Problem description
Could you switch "lock icon" to "padlock icon" and write out again everything from the line containing "Click the dollar" down to the end of the records, changing nothing else and leaving out the pictures?

Supplied entries
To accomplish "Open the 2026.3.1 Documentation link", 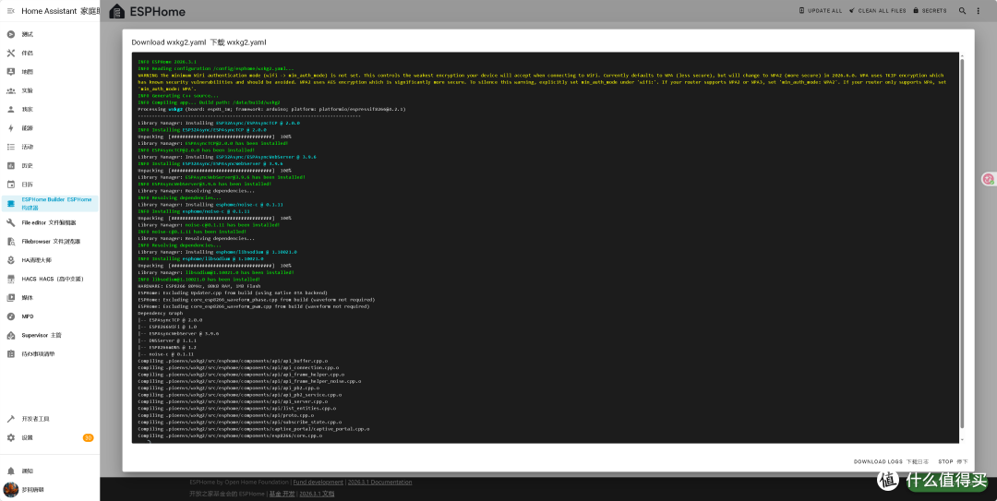I will pyautogui.click(x=379, y=482).
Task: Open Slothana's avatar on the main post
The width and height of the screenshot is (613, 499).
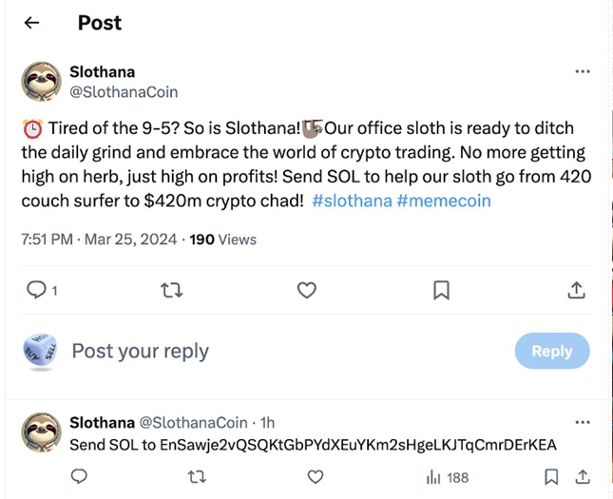Action: (x=42, y=82)
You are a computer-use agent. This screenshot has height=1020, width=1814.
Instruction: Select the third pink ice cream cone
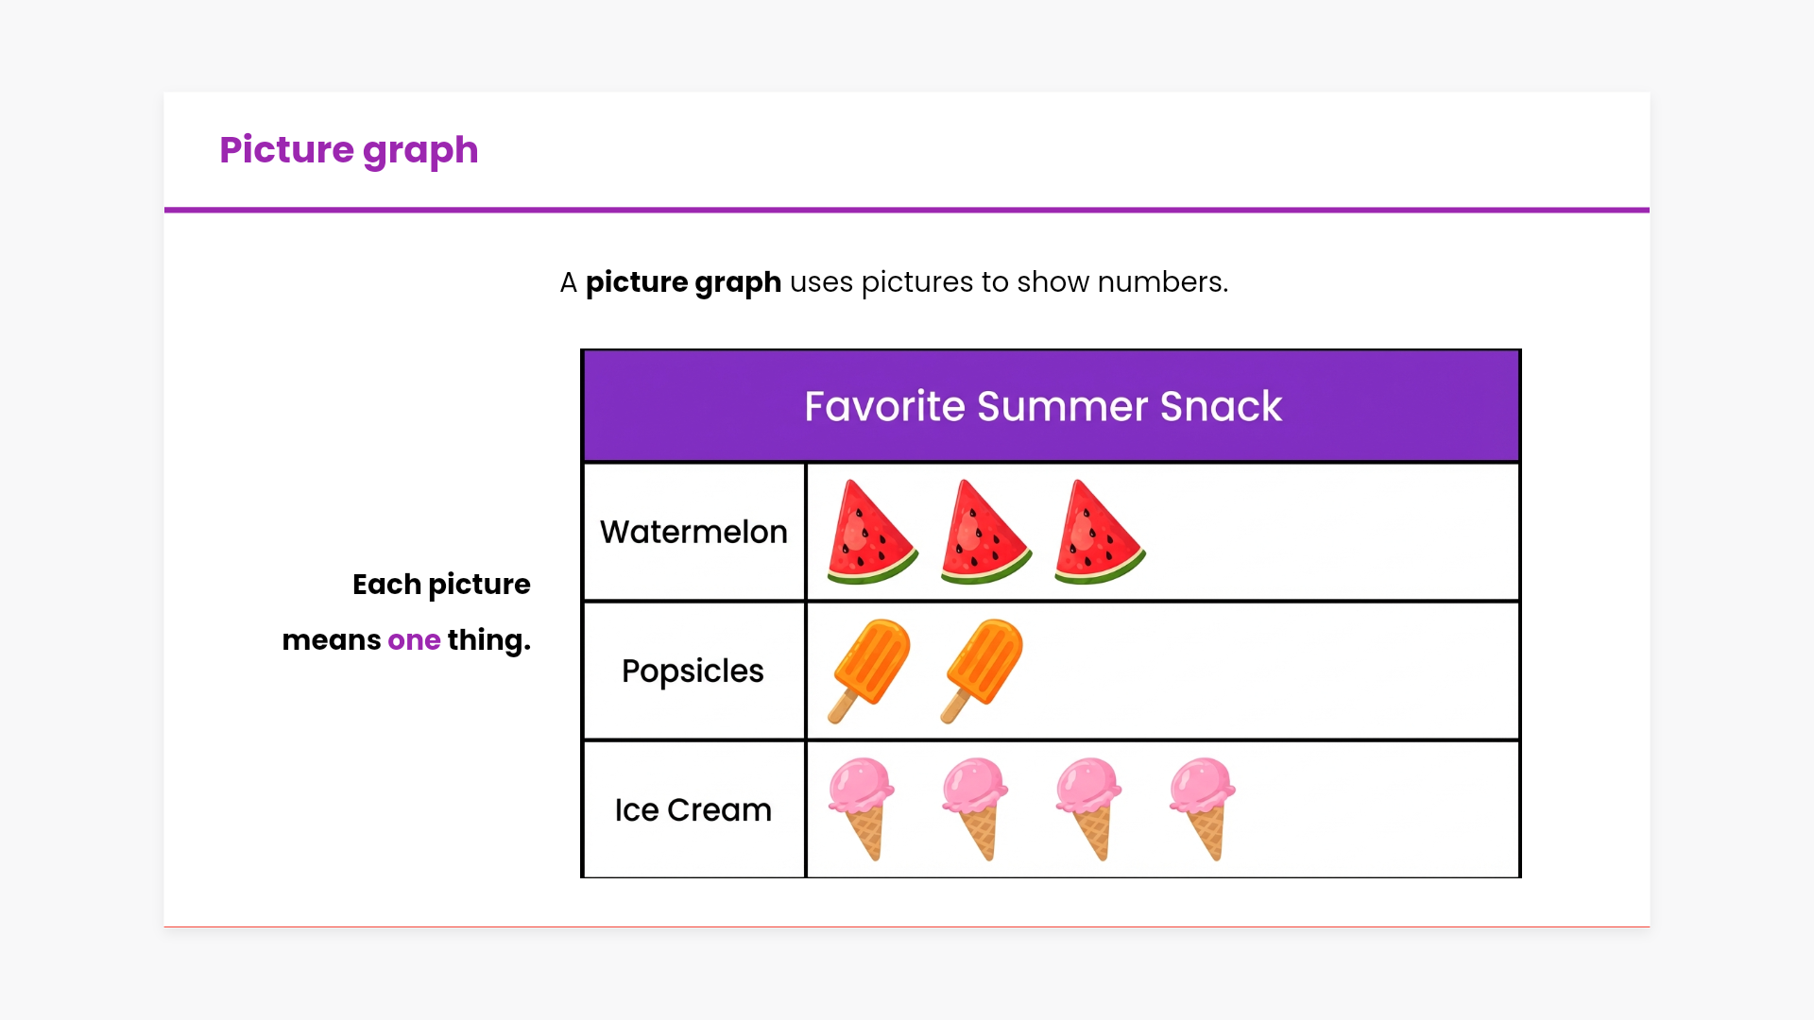1088,807
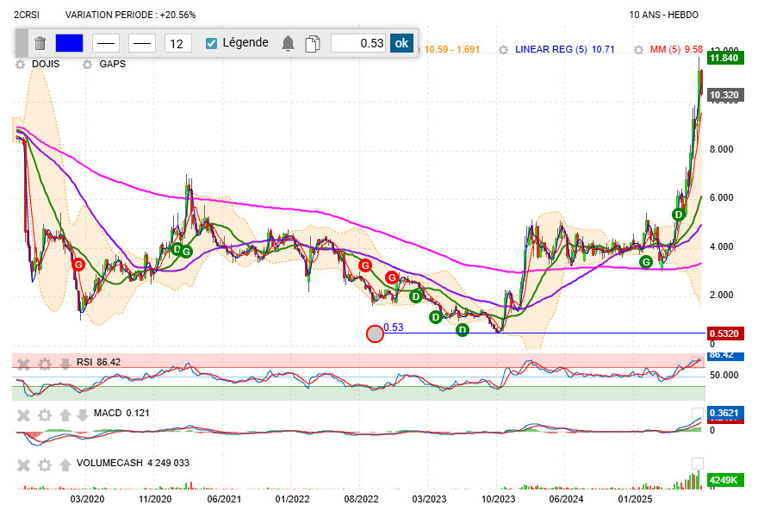Viewport: 758px width, 511px height.
Task: Remove the RSI indicator panel
Action: pos(24,364)
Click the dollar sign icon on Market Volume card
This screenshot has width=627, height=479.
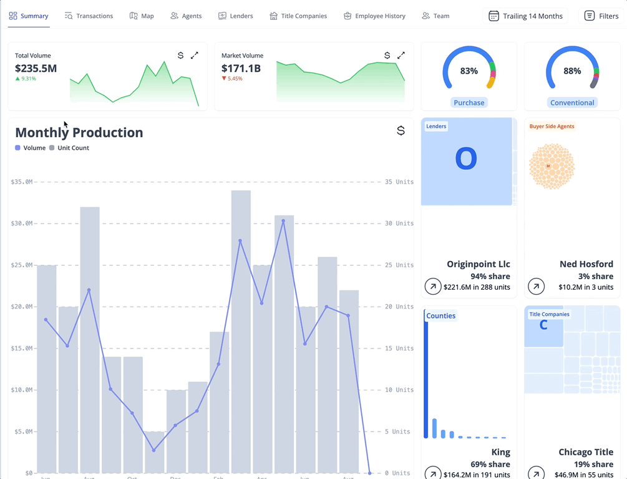tap(386, 55)
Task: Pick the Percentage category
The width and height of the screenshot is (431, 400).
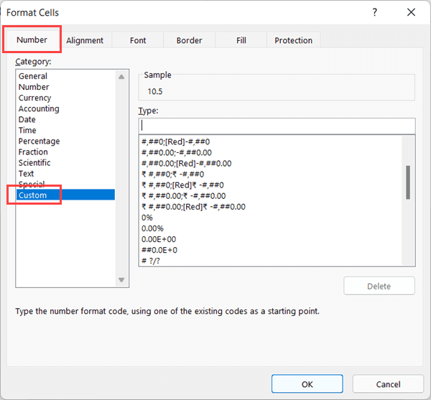Action: (x=39, y=141)
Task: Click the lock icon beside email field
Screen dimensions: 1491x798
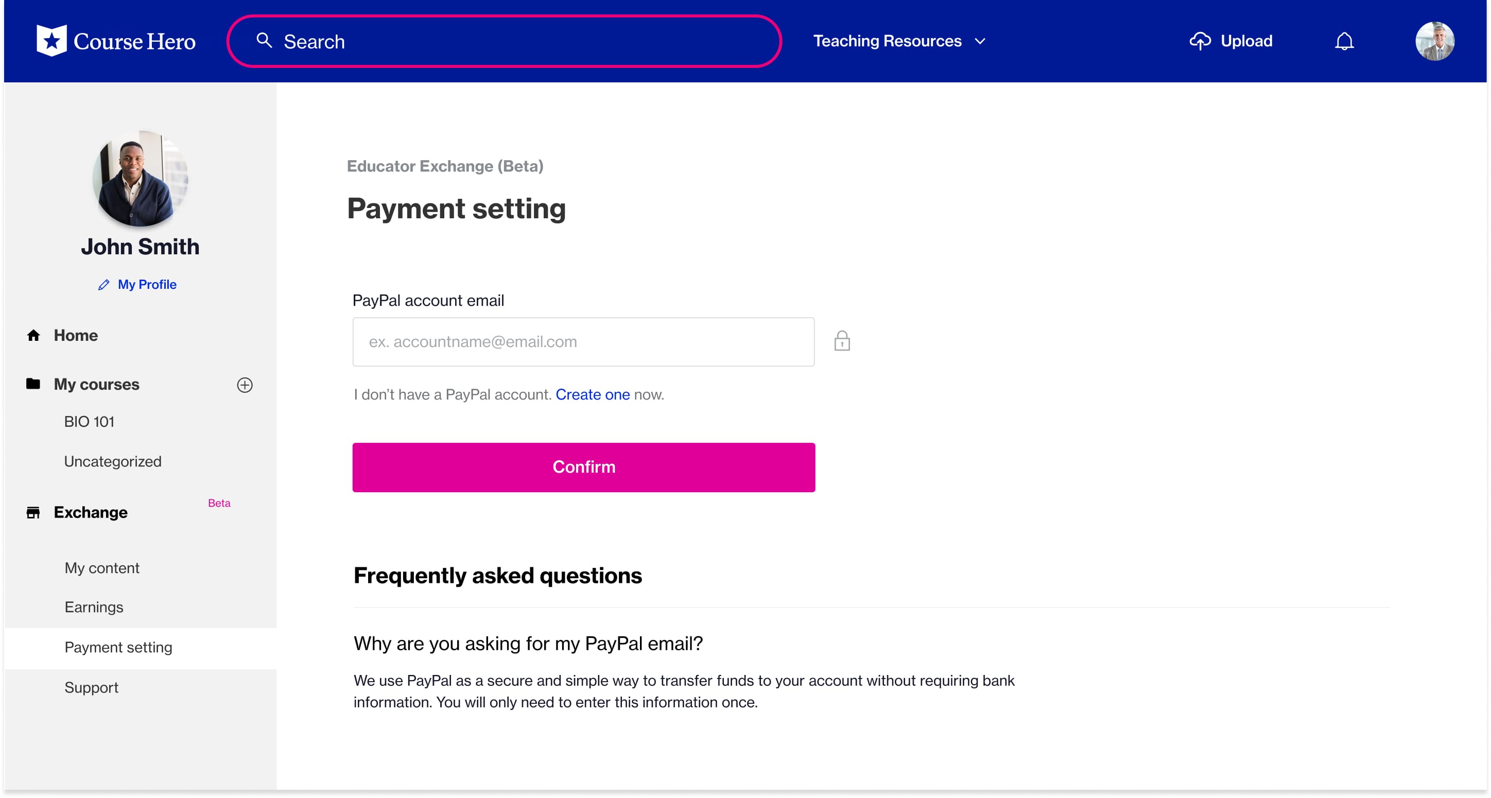Action: (x=842, y=341)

Written answer
Click the dollar sign icon on Market Volume card
This screenshot has width=627, height=479.
tap(386, 55)
Task: Pick the Percentage category
The width and height of the screenshot is (431, 400).
Action: (x=39, y=141)
Task: Click the padlock icon beside email field
Screen dimensions: 1491x798
Action: (x=842, y=341)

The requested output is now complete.